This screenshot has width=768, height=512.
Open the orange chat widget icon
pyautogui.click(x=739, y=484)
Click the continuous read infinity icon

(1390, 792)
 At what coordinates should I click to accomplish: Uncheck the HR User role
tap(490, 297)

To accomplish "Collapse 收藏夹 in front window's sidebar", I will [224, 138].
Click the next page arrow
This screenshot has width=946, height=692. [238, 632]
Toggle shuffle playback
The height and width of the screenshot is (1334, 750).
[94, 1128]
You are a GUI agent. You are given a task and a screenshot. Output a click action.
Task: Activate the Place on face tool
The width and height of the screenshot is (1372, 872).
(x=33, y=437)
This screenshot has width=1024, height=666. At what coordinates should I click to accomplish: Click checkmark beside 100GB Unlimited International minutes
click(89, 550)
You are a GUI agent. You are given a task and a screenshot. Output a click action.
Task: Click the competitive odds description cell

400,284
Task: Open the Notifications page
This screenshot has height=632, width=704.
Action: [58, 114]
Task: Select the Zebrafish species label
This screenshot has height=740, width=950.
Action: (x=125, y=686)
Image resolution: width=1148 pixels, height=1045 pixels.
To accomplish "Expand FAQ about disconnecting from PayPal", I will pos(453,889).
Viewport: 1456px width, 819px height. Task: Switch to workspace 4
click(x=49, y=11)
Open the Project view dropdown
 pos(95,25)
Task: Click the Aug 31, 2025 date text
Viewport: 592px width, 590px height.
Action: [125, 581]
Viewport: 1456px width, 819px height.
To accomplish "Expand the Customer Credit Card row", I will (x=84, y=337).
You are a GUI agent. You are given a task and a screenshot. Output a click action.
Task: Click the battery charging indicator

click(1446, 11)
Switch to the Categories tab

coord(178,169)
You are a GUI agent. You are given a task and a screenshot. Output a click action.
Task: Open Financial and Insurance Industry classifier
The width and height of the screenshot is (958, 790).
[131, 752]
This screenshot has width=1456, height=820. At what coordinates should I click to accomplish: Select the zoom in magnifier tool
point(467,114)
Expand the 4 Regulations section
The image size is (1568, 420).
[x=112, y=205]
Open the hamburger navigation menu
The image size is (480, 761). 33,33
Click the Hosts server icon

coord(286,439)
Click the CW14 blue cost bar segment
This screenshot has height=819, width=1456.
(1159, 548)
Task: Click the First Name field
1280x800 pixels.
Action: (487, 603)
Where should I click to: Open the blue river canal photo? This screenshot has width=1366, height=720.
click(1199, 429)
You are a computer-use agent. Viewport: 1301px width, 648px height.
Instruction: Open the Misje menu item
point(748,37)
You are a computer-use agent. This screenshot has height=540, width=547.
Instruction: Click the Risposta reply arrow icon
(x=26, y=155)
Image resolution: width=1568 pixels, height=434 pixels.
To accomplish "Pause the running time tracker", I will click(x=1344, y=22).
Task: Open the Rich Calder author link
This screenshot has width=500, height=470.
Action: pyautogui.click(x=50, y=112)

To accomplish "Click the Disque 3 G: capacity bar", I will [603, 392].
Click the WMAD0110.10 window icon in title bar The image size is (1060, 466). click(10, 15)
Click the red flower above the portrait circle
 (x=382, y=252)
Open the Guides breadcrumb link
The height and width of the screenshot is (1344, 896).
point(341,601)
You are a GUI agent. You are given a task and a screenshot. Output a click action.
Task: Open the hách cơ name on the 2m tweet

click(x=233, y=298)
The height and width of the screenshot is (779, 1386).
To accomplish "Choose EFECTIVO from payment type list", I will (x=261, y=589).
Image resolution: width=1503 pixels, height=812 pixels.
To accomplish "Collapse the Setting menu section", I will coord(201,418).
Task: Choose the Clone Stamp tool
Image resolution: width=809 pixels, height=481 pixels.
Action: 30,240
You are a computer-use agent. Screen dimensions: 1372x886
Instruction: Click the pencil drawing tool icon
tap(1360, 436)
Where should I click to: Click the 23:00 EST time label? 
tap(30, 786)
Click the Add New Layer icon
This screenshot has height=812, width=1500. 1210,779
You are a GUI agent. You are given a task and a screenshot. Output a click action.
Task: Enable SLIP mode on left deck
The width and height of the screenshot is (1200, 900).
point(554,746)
:::::
▶ _WHAT YOU HAVE TO DO_
Rewrite the records above, changing every "GUI agent" to "screen assistant" and leaving everything else the same.

▶ _RIGHT ANSWER_
This screenshot has width=768, height=512.
Open the orange chat widget icon
pyautogui.click(x=739, y=484)
Click the continuous read infinity icon

(1390, 792)
 At what coordinates should I click to accomplish: Uncheck the HR User role
tap(490, 297)

To accomplish "Collapse 收藏夹 in front window's sidebar", I will [224, 138].
Click the next page arrow
This screenshot has width=946, height=692. [238, 632]
Toggle shuffle playback
The height and width of the screenshot is (1334, 750).
[94, 1128]
You are a screen assistant. You are given a task and a screenshot. Output a click action.
Task: Activate the Place on face tool
The width and height of the screenshot is (1372, 872).
(x=33, y=437)
This screenshot has width=1024, height=666. At what coordinates should I click to accomplish: Click checkmark beside 100GB Unlimited International minutes
click(89, 550)
You are a screen assistant. You are given a task and a screenshot. Output a click action.
Task: Click the competitive odds description cell

400,284
Task: Open the Notifications page
This screenshot has height=632, width=704.
Action: [58, 114]
Task: Select the Zebrafish species label
This screenshot has height=740, width=950.
Action: (x=125, y=686)
Image resolution: width=1148 pixels, height=1045 pixels.
To accomplish "Expand FAQ about disconnecting from PayPal", I will pos(453,889).
Viewport: 1456px width, 819px height. Task: Switch to workspace 4
click(x=49, y=11)
Open the Project view dropdown
 pos(95,25)
Task: Click the Aug 31, 2025 date text
Viewport: 592px width, 590px height.
Action: [125, 581]
Viewport: 1456px width, 819px height.
To accomplish "Expand the Customer Credit Card row", I will (x=84, y=337).
You are a screen assistant. You are given a task and a screenshot. Output a click action.
Task: Click the battery charging indicator

click(1446, 11)
Switch to the Categories tab

coord(178,169)
You are a screen assistant. You are given a task and a screenshot. Output a click action.
Task: Open Financial and Insurance Industry classifier
The width and height of the screenshot is (958, 790).
[131, 752]
This screenshot has width=1456, height=820. At what coordinates should I click to accomplish: Select the zoom in magnifier tool
point(467,114)
Expand the 4 Regulations section
The image size is (1568, 420).
[x=112, y=205]
Open the hamburger navigation menu
The image size is (480, 761). 33,33
Click the Hosts server icon

coord(286,439)
Click the CW14 blue cost bar segment
This screenshot has height=819, width=1456.
(1159, 548)
Task: Click the First Name field
1280x800 pixels.
Action: (487, 603)
Where should I click to: Open the blue river canal photo? This screenshot has width=1366, height=720.
click(1199, 429)
You are a computer-use agent. Viewport: 1301px width, 648px height.
Instruction: Open the Misje menu item
point(748,37)
You are a computer-use agent. This screenshot has height=540, width=547.
Instruction: Click the Risposta reply arrow icon
(x=26, y=155)
Image resolution: width=1568 pixels, height=434 pixels.
To accomplish "Pause the running time tracker", I will click(x=1344, y=22).
Task: Open the Rich Calder author link
This screenshot has width=500, height=470.
Action: pyautogui.click(x=50, y=112)

To accomplish "Click the Disque 3 G: capacity bar", I will [603, 392].
Click the WMAD0110.10 window icon in title bar The image size is (1060, 466). click(10, 15)
Click the red flower above the portrait circle
 (x=382, y=252)
Open the Guides breadcrumb link
The height and width of the screenshot is (1344, 896).
point(341,601)
You are a screen assistant. You are given a task and a screenshot. Output a click action.
Task: Open the hách cơ name on the 2m tweet

click(x=233, y=298)
The height and width of the screenshot is (779, 1386).
To accomplish "Choose EFECTIVO from payment type list", I will (x=261, y=589).
Image resolution: width=1503 pixels, height=812 pixels.
To accomplish "Collapse the Setting menu section", I will coord(201,418).
Task: Choose the Clone Stamp tool
Image resolution: width=809 pixels, height=481 pixels.
Action: 30,240
You are a computer-use agent. Screen dimensions: 1372x886
Instruction: Click the pencil drawing tool icon
tap(1360, 436)
Where should I click to: Click the 23:00 EST time label? 
tap(30, 786)
Click the Add New Layer icon
This screenshot has height=812, width=1500. 1210,779
You are a screen assistant. You are given a task and a screenshot. Output a click action.
Task: Enable SLIP mode on left deck
The width and height of the screenshot is (1200, 900).
point(554,746)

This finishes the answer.